This is a confirmation of the greatness of Africa, our beloved continent.

It is high time that sons and daughters of Africa know that Africa had always produced some of the most intelligent and brightest people of all time; that contrary to what history books are conveying, Africa has a richer history than any part of the world; that Africa once dominated the world in all areas; that Africa has produced some or the most selfless people in the history of man; that Africa has had the best speakers and orators to ever lay foot on this sphere and that Africa is the home of Mansa Musa, the richest person to ever live on earth from earliest times to date.

It is high time that the children of Africa know that Africa had not just been a centre of witchcraft and black magic, as books of history are asserting, but a centre of intelligence and intellectual might.
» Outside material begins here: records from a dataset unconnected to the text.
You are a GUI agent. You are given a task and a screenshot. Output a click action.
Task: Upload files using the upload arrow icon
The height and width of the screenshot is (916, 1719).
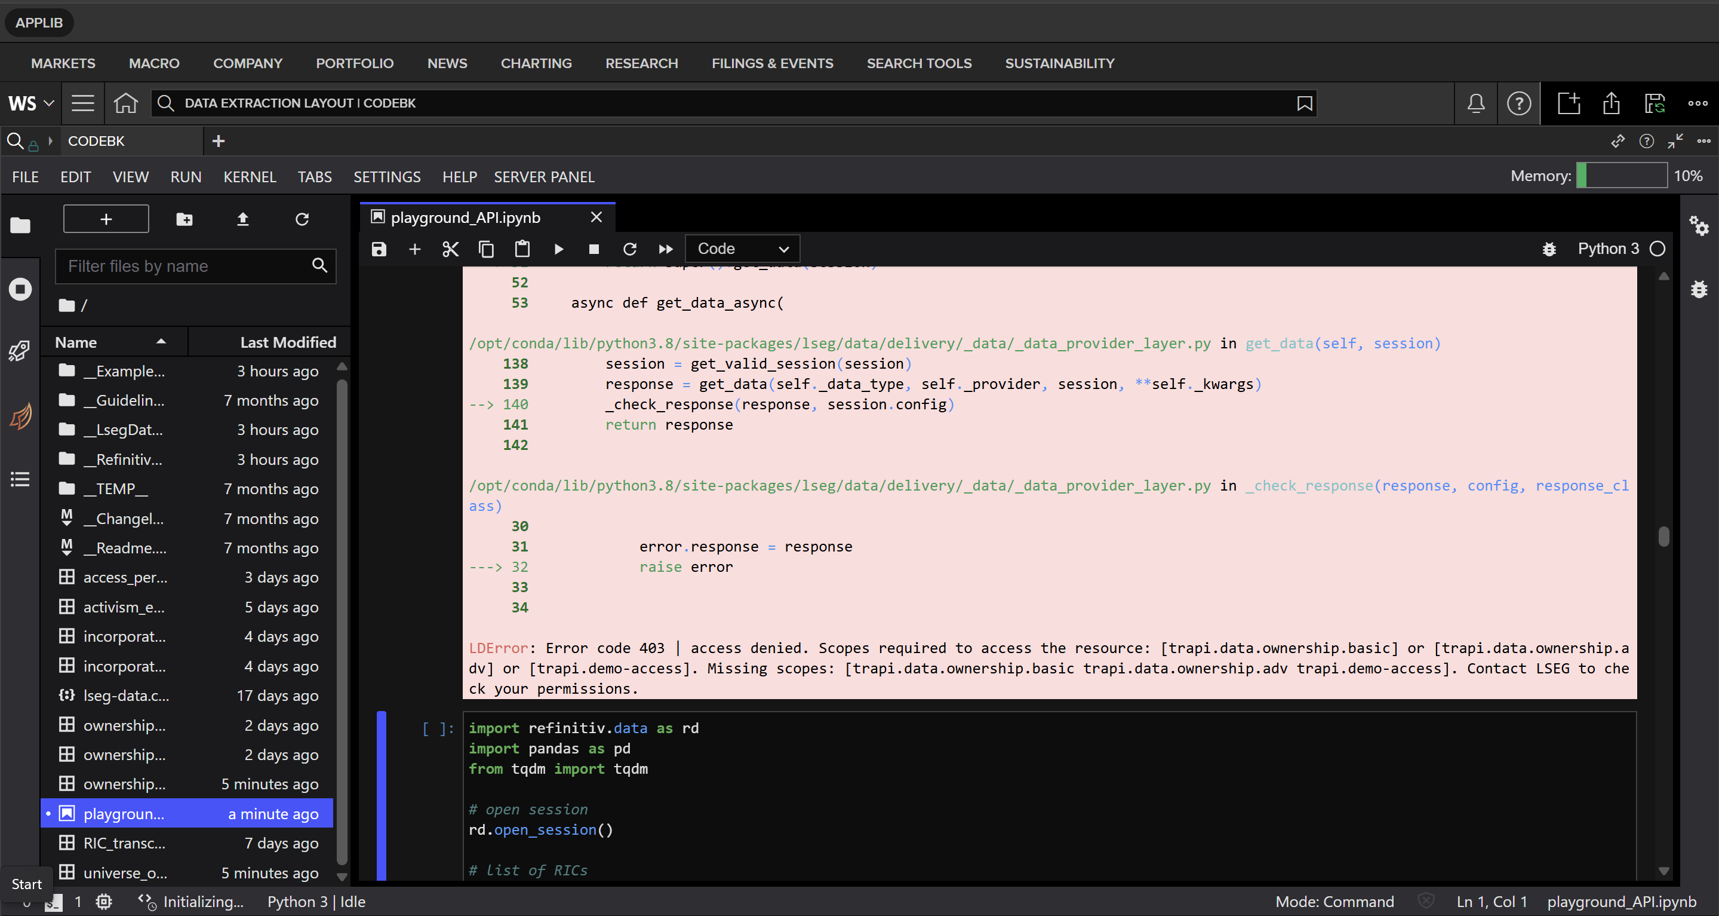[243, 219]
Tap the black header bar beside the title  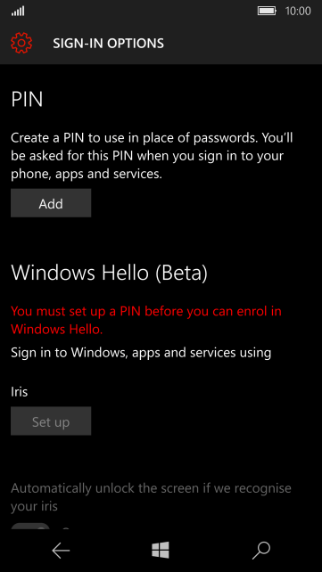click(241, 43)
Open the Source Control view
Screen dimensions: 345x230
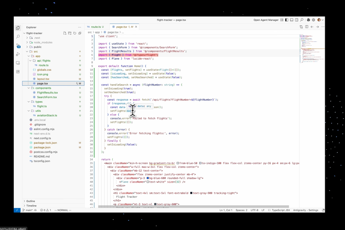click(18, 46)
It is time Africans know that they are gifted with unimaginable intellectual powers far more than any other race of people and that it only takes courage and belief to unlock such astonishing potentials.
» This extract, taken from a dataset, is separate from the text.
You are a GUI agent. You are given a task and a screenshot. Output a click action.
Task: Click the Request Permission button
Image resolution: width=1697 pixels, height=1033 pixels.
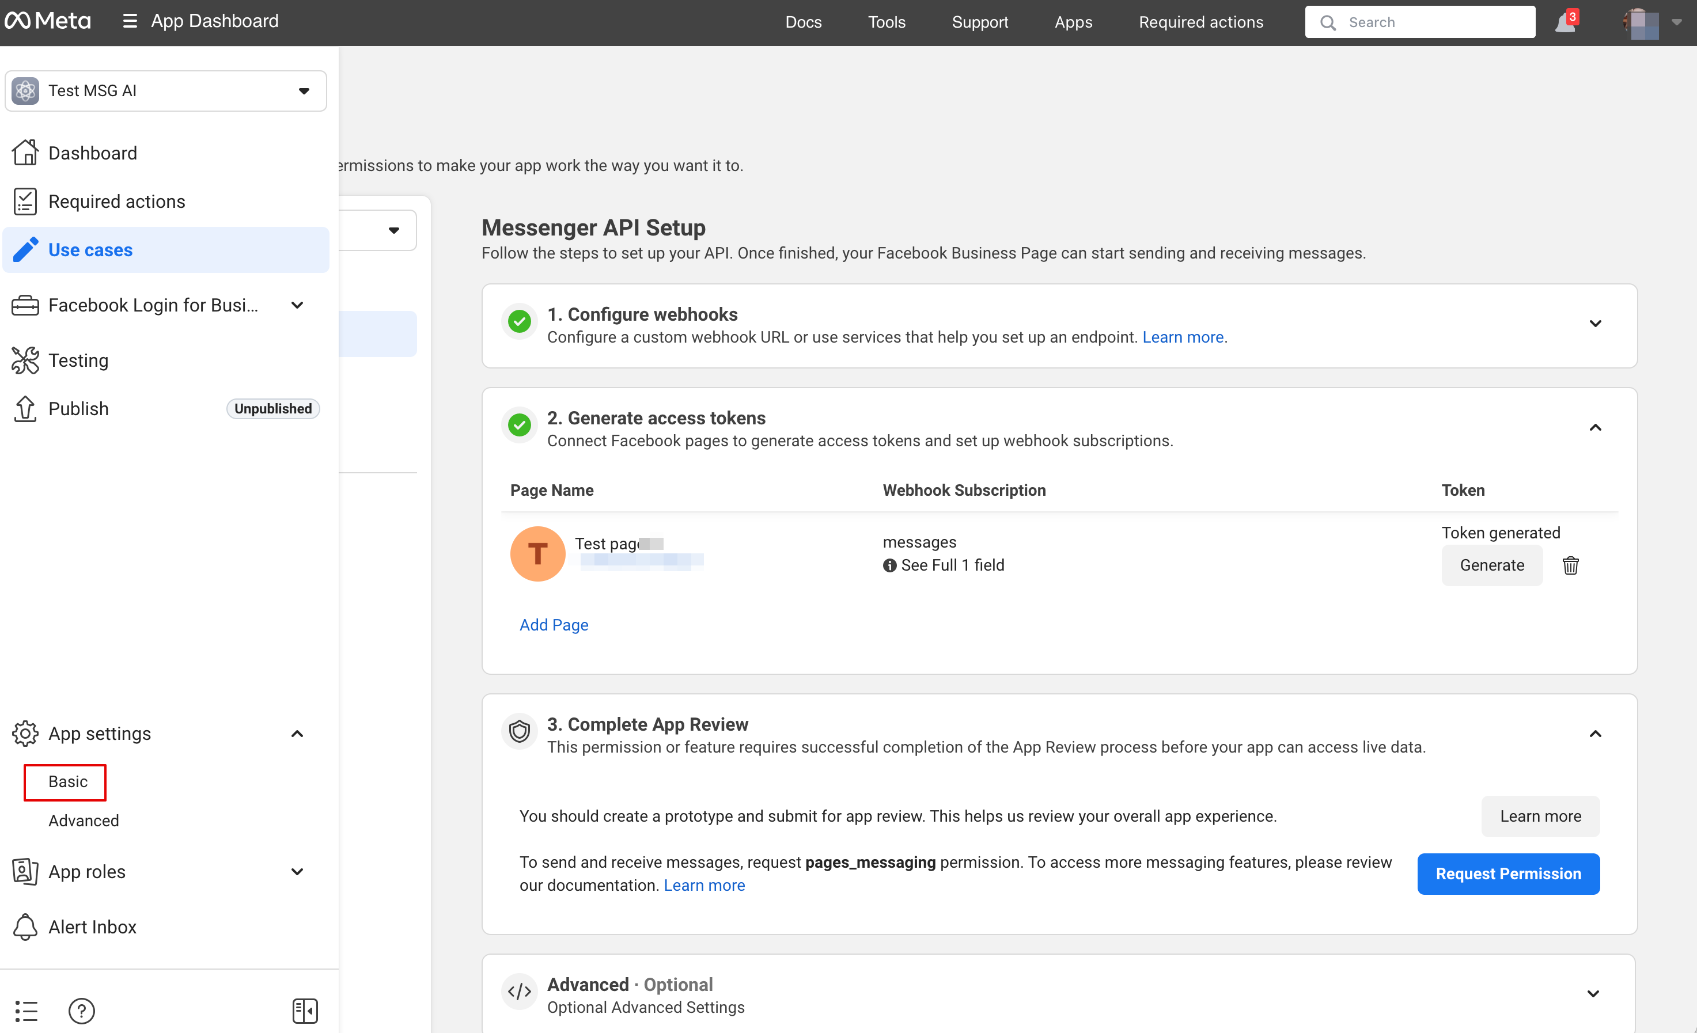tap(1508, 873)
These aren’t just assertions but evidence-based arguments, for Nelson Rolihlahla Mandela, Marcus Garvey, Malcolm X, Julius Kambarage Nyerere, Thomas Sankara, Haile Sailassi and living legends such as Paul Jagami are some of the epitome of those great potentials.

These and many other facts are what urged to be known. This is what the children of Africa need to know, and there isn’t a better opportunity or time that such could have been taught to African children, youths and youngsters, the futures of Africa, better than the Africa Day.

This is what Africa Day should have signified, a day of reflection and teaching. It should have been a ‘day dedicated to sharing with the young people of Africa the deeply hidden and hardly-found knowledge and facts concerning their continent and their ancestors.

The Africa Day should have been a day to complement the effort for political redemption and mental liberation across the continent, for it’s only the knowledge of who we are that can guarantee a firm and strong believe, pride in what we are.

Marcus Garvey once said, “a people without knowledge of its past history, origin and culture is like a tree without roots.”

The fact is that as long as the mentality does not change and the mind liberated from the shackles of the West, nothing will ever change.

Let’s utilise Africa Day to trigger the change we want to see.